The last difference between England and Wales was deleted; and if
Wales has no separate existence left, why should we write or read its
history?

Because the two centuries of apparent settlement and sleep were the
period of a silent revolution, more important, if our aim is to
explain the living present rather than the dead past, than all the
exciting plots and battles of the House of Cunedda from the rise of
Maelgwn to the fall of the last Llywelyn. During these centuries,
the history of Wales ceases to be the history of princes and nobles,
it becomes the history of the people. Owen Glendower's few years of
power were a kind of prophecy; but Owen once appeared to the abbot of
Valle Crucis, so tradition says, to declare that he had come before
his time. We pass then, very gradually, from the history of a
privileged class, speaking literary Welsh, with a literature famous
for the wealth of its imagination and the artistic beauty of its
form--we pass on to the history of a peasantry, rude and ignorant at
first, retaining the servile traits of centuries of subjection, but
gradually becoming self-reliant, prosperous, and thoughtful.

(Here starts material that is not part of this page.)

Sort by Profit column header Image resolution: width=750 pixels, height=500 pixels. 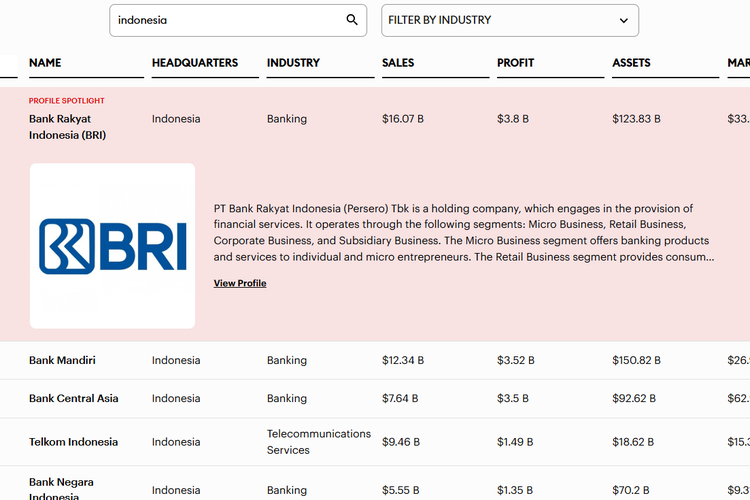click(516, 63)
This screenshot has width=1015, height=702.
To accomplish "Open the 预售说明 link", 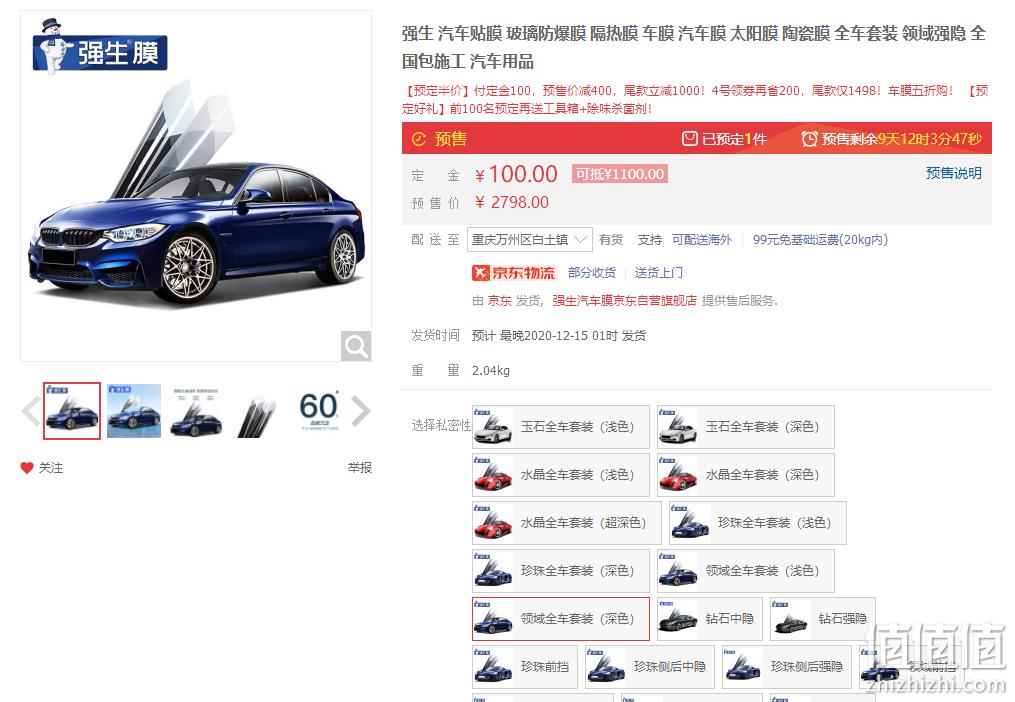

The real history of a nation is shown by its literature. Its records
and its chronicles are but the notes and comments of various ages.
In the period of the princes and nobles, you can trace the rise and
decline of a great literature; watch how it gathers strength and
beauty from Cynddelw to Dafydd ap Gwilym, and how the strength begins
to fail and the beauty to wane, from Dafydd ap Gwilym to Tudur Aled.